=== RECORDS FOR THIS EXERCISE ===

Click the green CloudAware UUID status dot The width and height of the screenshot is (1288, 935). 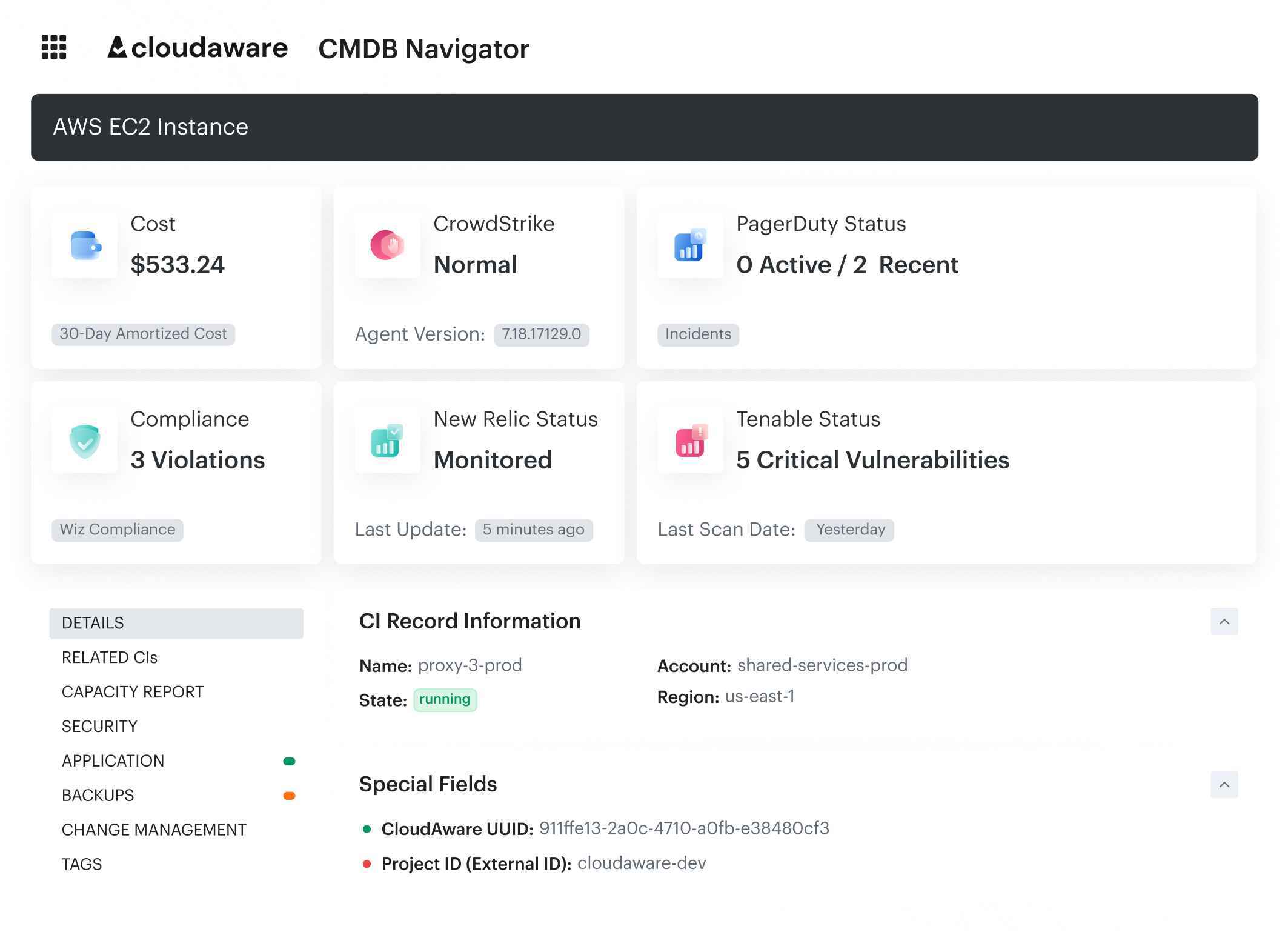tap(368, 828)
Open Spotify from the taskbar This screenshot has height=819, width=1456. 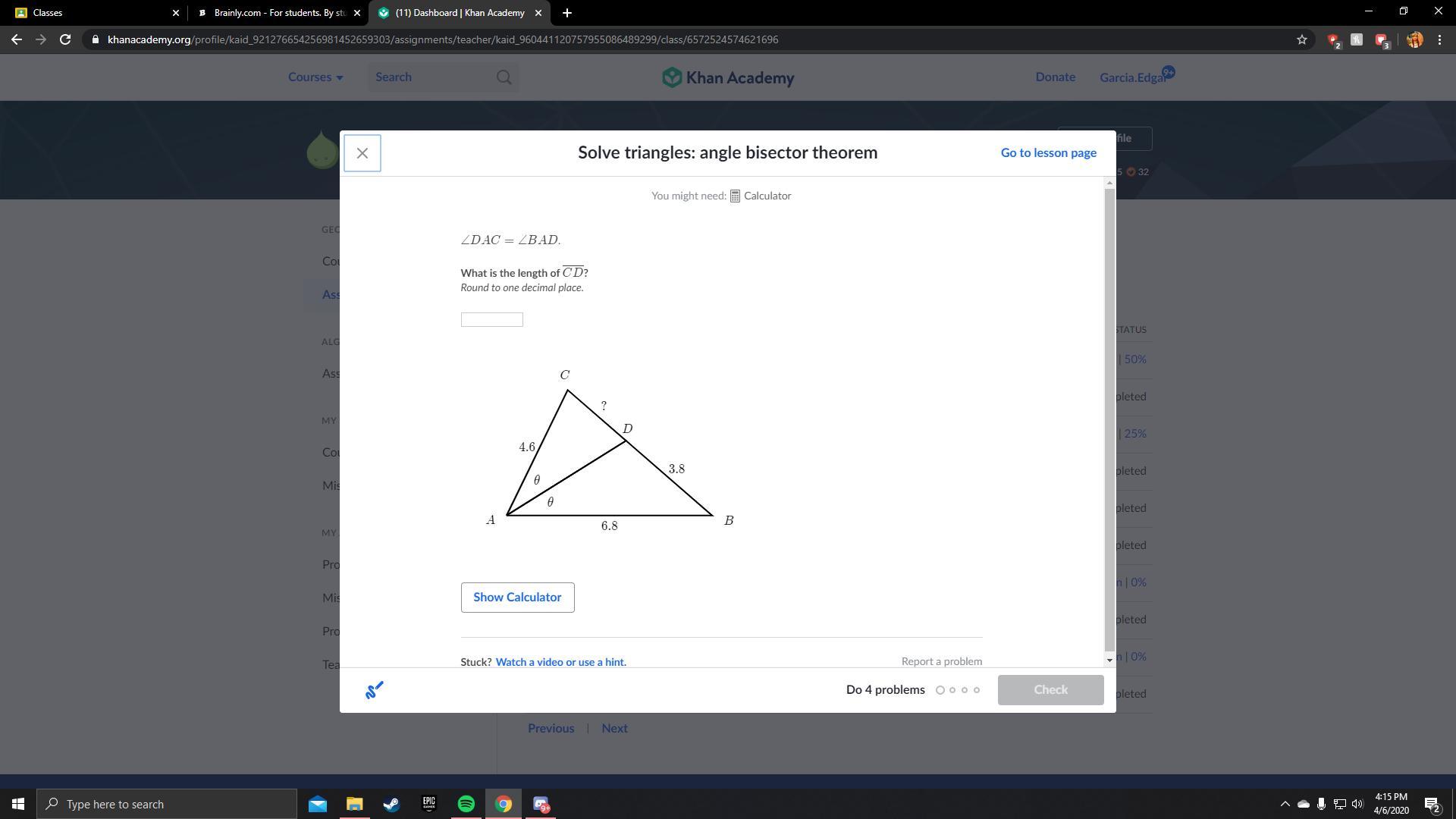(466, 804)
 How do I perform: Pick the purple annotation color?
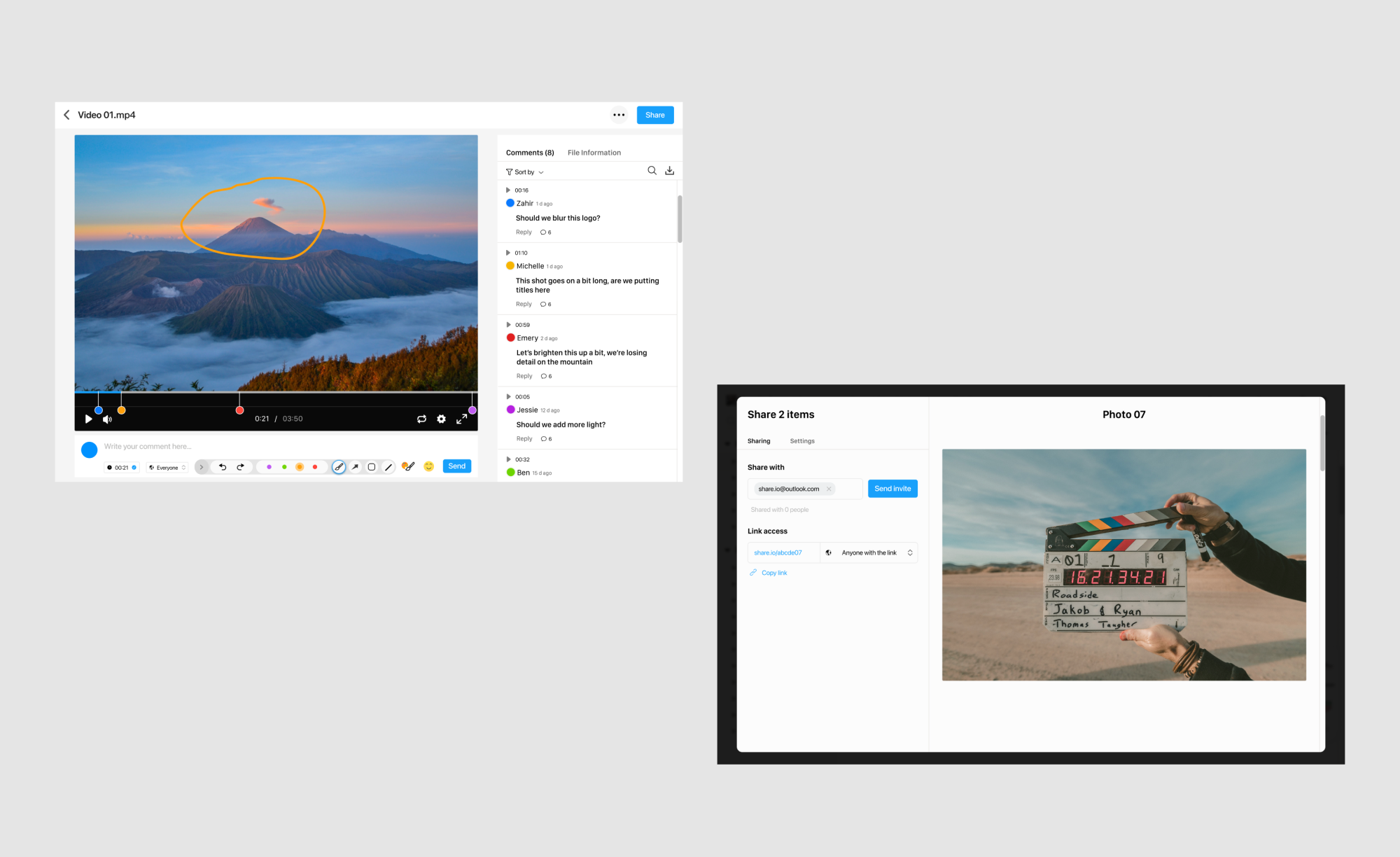point(269,467)
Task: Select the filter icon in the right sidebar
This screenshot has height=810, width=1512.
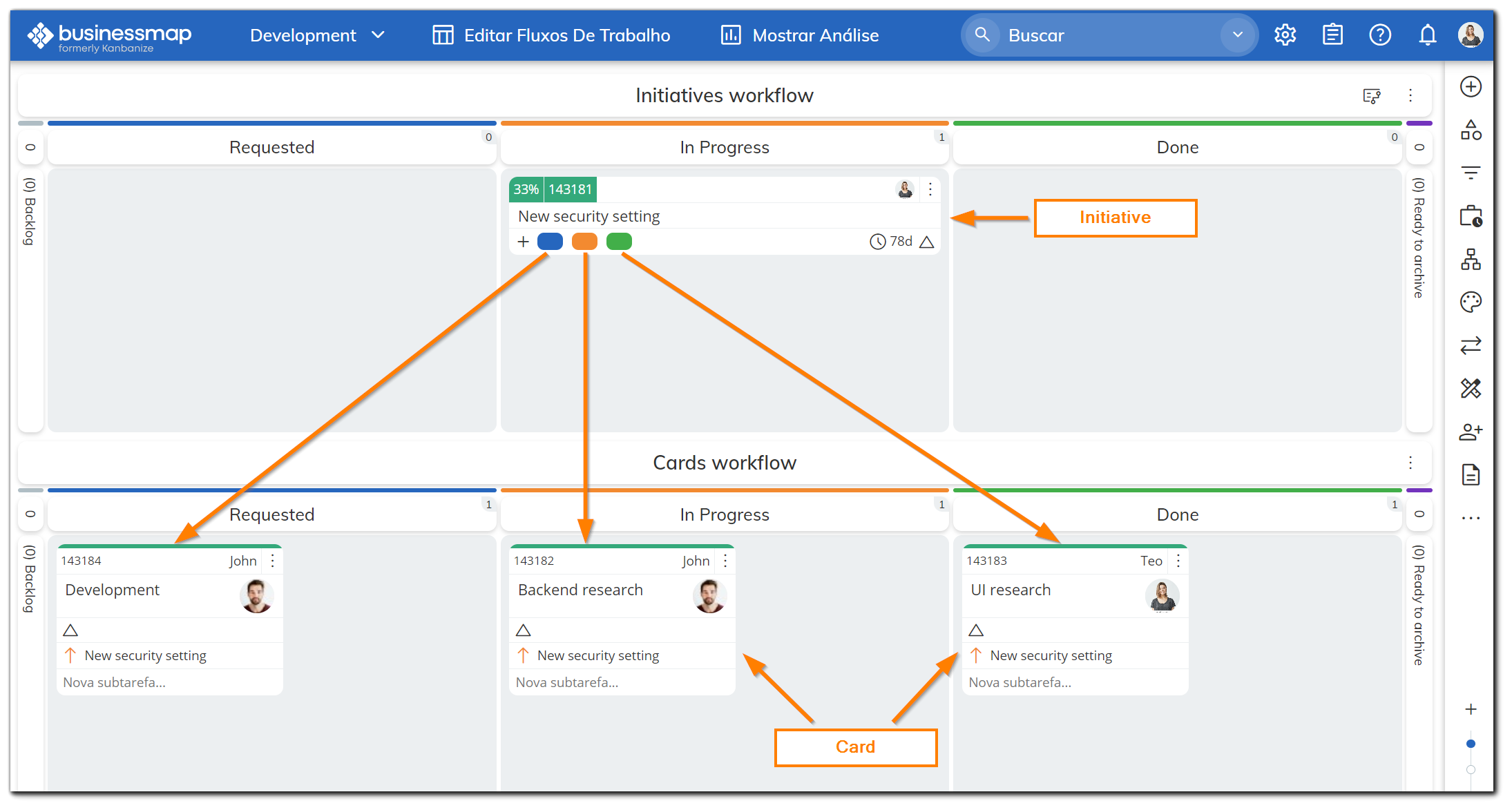Action: pos(1471,172)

===

Leave out the pictures and copy exactly the lines from the one with "Task: Select the" through the last line of the records above.

Task: Select the filter icon in the right sidebar
This screenshot has height=810, width=1512.
Action: pos(1471,172)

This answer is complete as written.